Top of SELECTED EXCERPT
In the last year, AIGC has shifted from concept hype to engineering hype. Base models keep getting stronger; upper‑layer frameworks keep lowering the bar for building apps.
I started building LLM apps systematically via tools like Ollama: first get a minimal chain working locally, then gradually add engineering capabilities.
How LLM Architectures Evolved
Early on, context length was tiny. The only usable pattern was:
- Give the model a short prompt
- Maybe add some inline context
- Let it "continue the text"
This simple setup already solved a bunch of tasks.

- Chrome prompt collection: https://github.com/Anddd7/poc-aigc/blob/main/chrome/image.png \
- LangChain prompt templates: https://github.com/Anddd7/poc-aigc/blob/main/langchain/index.ipynb
But the model’s knowledge is bounded by its training data. Ask about recent events and it will hallucinate. You can inject extra text into the context, but that:
- Doesn’t scale to large docs (PDF/Word, etc.)
- Is brittle and expensive in tokens
The next step was vectorization – convert supplemental information into embeddings and retrieve relevant chunks per query, then attach them to the prompt.
Bottom of SELECTED EXCERPT
Top of DATA PROVIDED
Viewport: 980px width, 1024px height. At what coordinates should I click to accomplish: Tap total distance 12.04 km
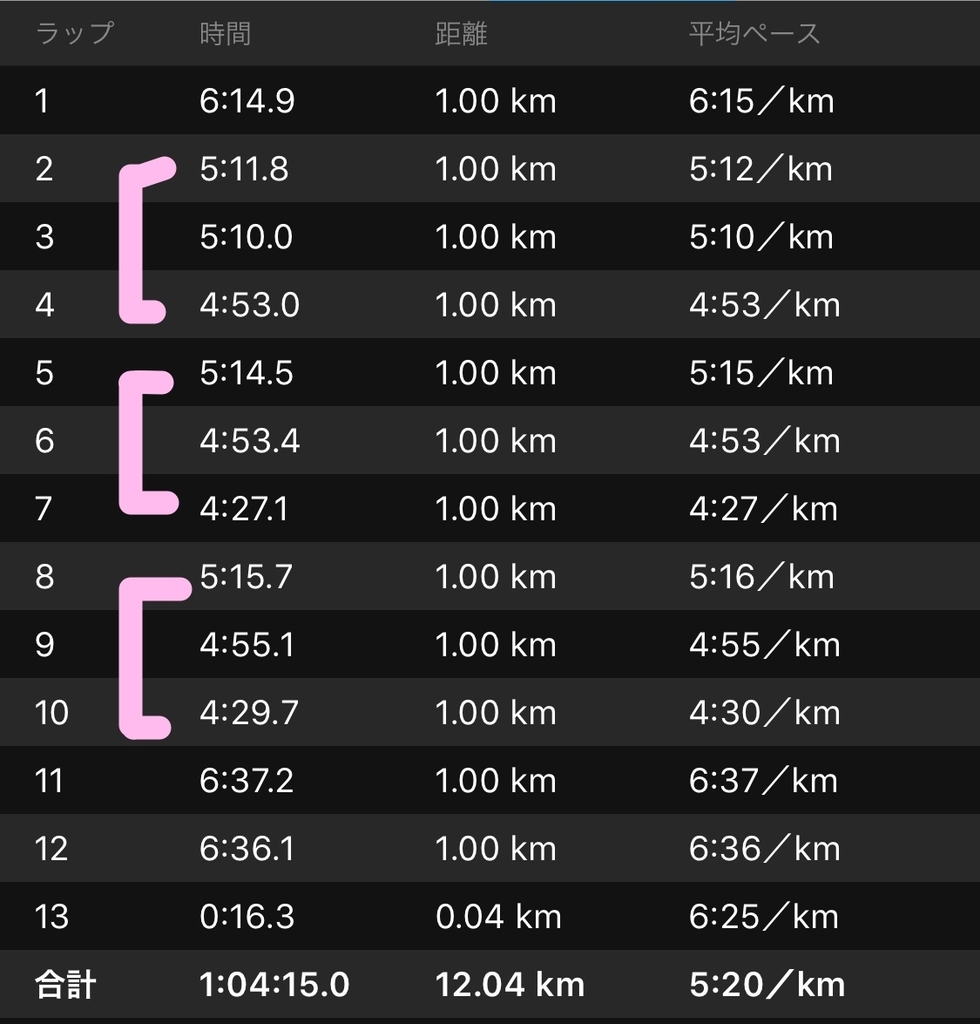tap(509, 984)
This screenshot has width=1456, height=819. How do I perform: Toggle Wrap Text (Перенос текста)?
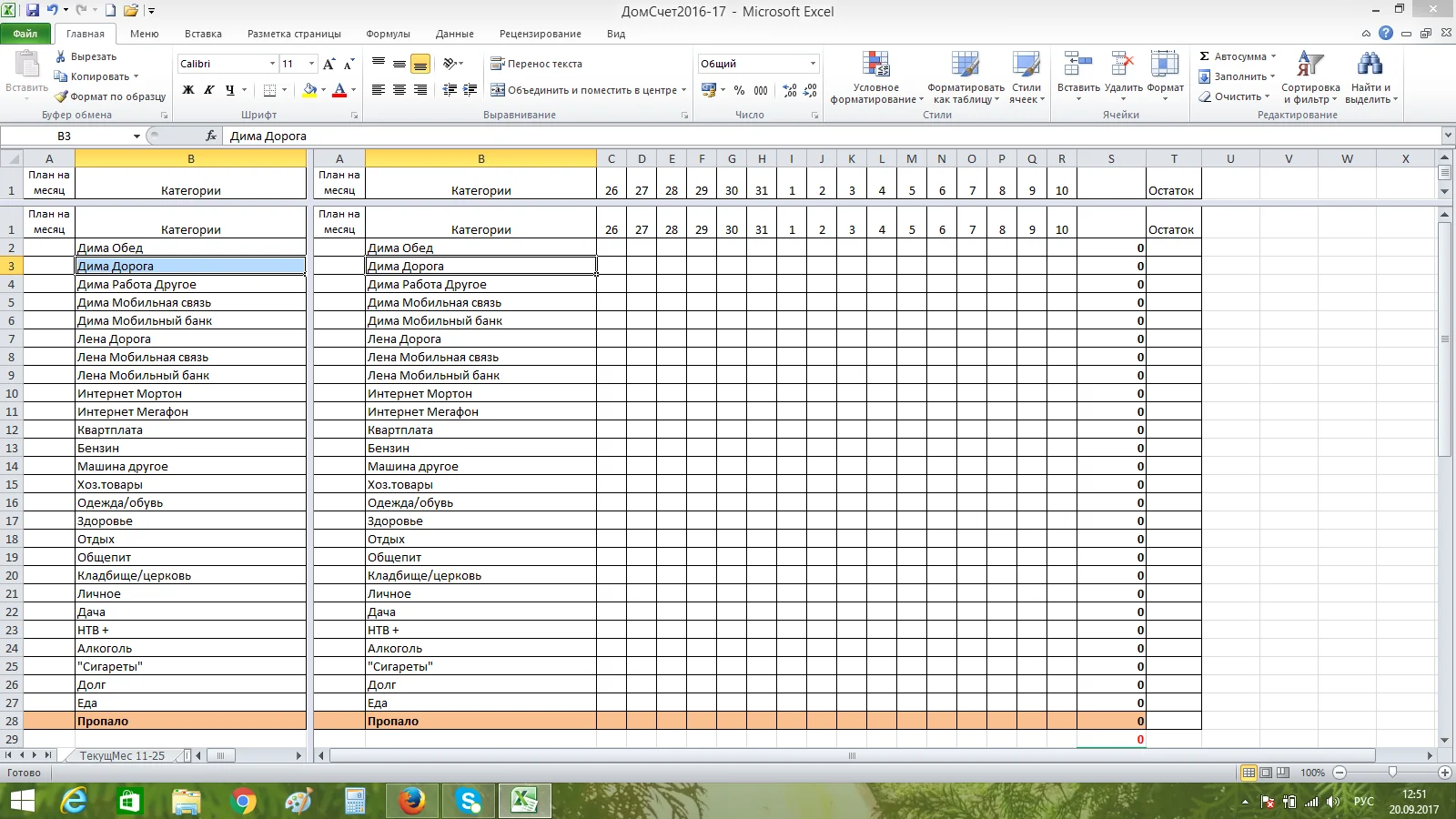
Bottom of DATA PROVIDED
Reproduce the stretch of the piece on building LLM apps from "- Is brittle" through "to the prompt.", word for word.

- Is brittle and expensive in tokens
The next step was vectorization – convert supplemental information into embeddings and retrieve relevant chunks per query, then attach them to the prompt.